§ TEXT SHOWN
Gallaudet University President Robert Davila flashed a photo of a glass of water onto a screen this week to show how the school is doing and asked the students in the packed auditorium what they saw. "It's half-full!" students responded, and he laughed with them, nodding.

Last October, angry protesters shut down the internationally known school for the deaf, throwing it into chaos, forcing out an incoming president and intensifying scrutiny from accreditors. Things have calmed and the mood on campus is upbeat, but Gallaudet is at a crossroads. Accreditors have put the school on probation, and undergraduate enrollment has dropped by 120 students, or 10 percent, since admissions were tightened to boost academic quality.

The past year has been spent stabilizing leadership, calming tensions, rebuilding a fractured community and working at a breakneck pace to attack the shortcomings flagged by the Middle States Commission on Higher Education.

Whether all the changes forced the school to the brink of collapse -- or saved it just in time from deep-rooted problems and complacency, creating a stronger, more unified place -- is up for debate.

"There are an astonishing array of changes being discussed, on the drawing boards or already underway," said Frank H. Wu, vice chair of the board. "Gallaudet is having to do in months what usually takes years and attempting to do in weeks what usually takes months."

Fundamental questions remain about Gallaudet's role now that the vast majority of deaf and hard-of-hearing students go to mainstream schools. Deaf students have more options today because of technological advances such as cochlear implants and electronic communications devices.

§ CHECK YOUR UNDERSTANDING
**a)** According to the text about Gallaudet University, by how much has undergraduate enrollment dropped since admissions were tightened?
**b)** List every effect that the text about Gallaudet University attributes to the protests of last October.
The data that follow are not needed for any of this work.

§ DATA SUPPLIED

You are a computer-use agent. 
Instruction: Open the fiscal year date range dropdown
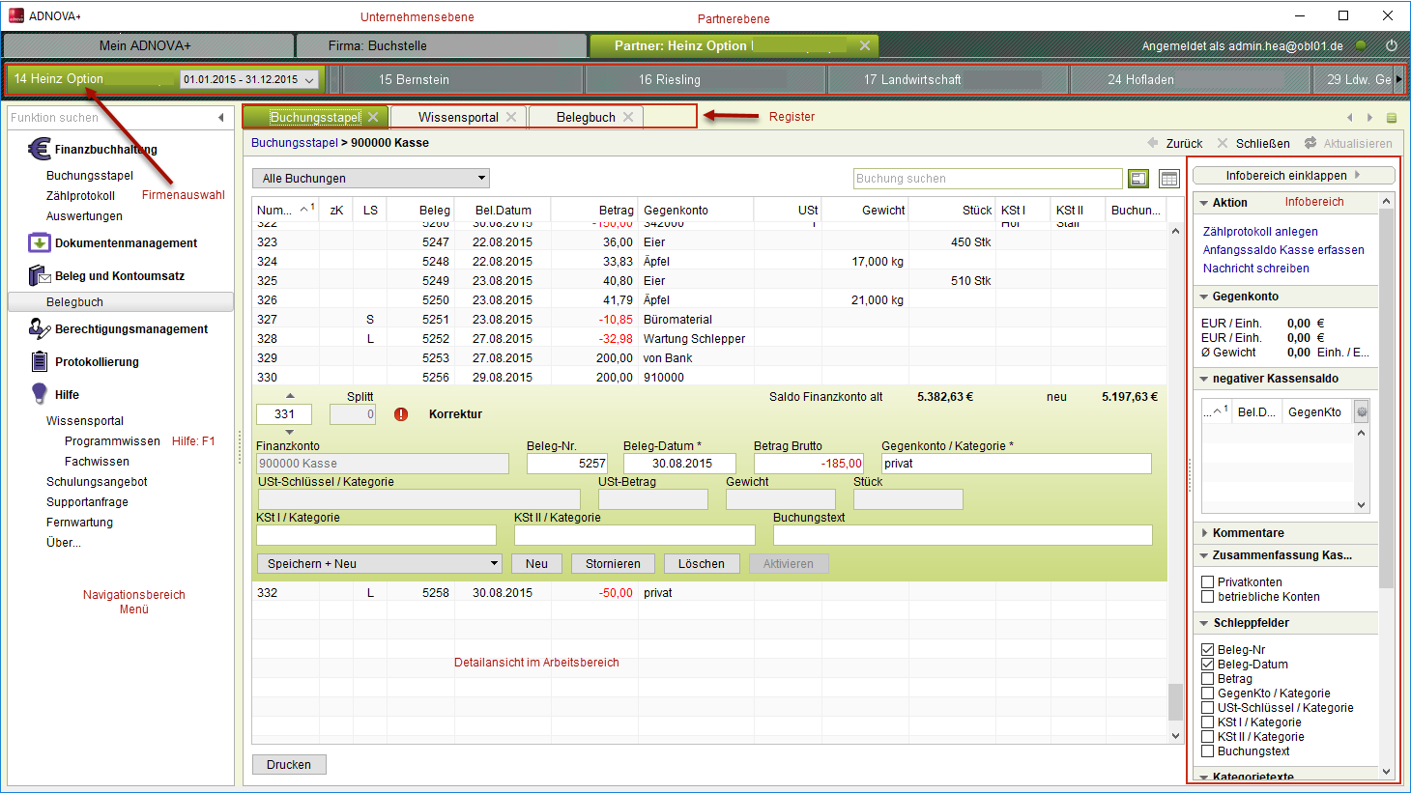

* * *

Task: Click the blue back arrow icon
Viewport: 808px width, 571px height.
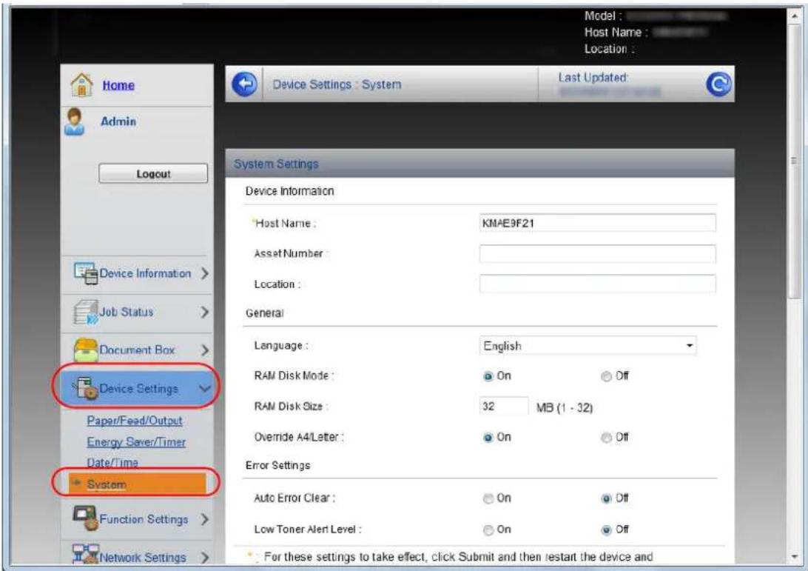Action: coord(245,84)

* * *

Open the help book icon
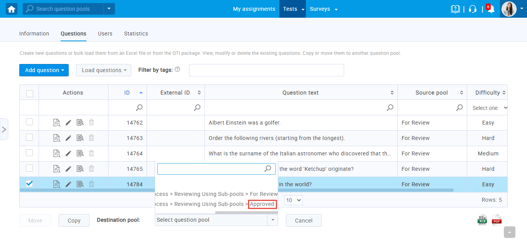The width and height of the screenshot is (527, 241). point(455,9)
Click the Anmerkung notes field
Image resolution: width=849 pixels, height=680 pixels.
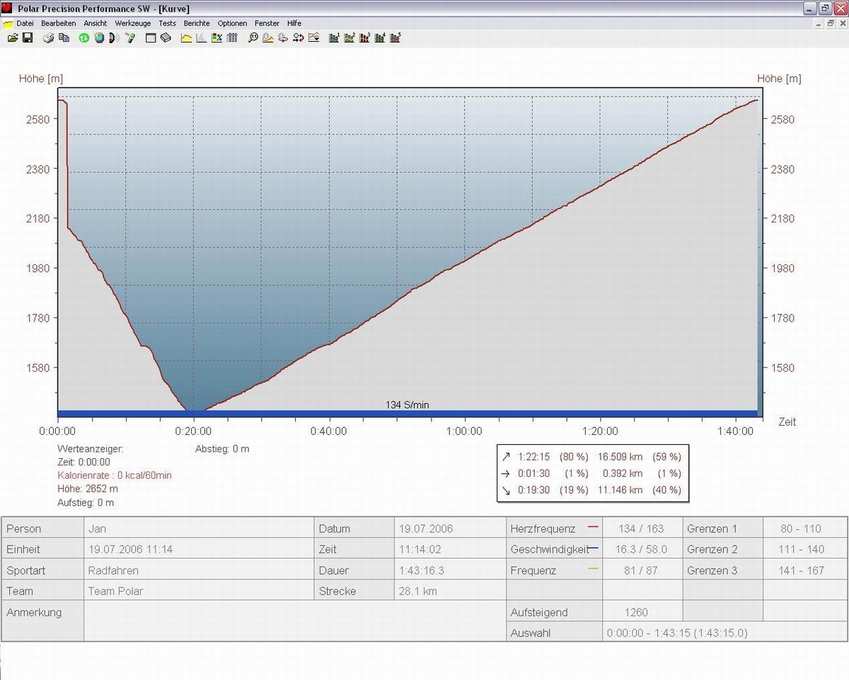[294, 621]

§ WRITTEN ANSWERS
**a)** By 120 students, or 10 percent.

**b)**
- Shut down the school
- Threw it into chaos
- Forced out an incoming president
- Intensified scrutiny from accreditors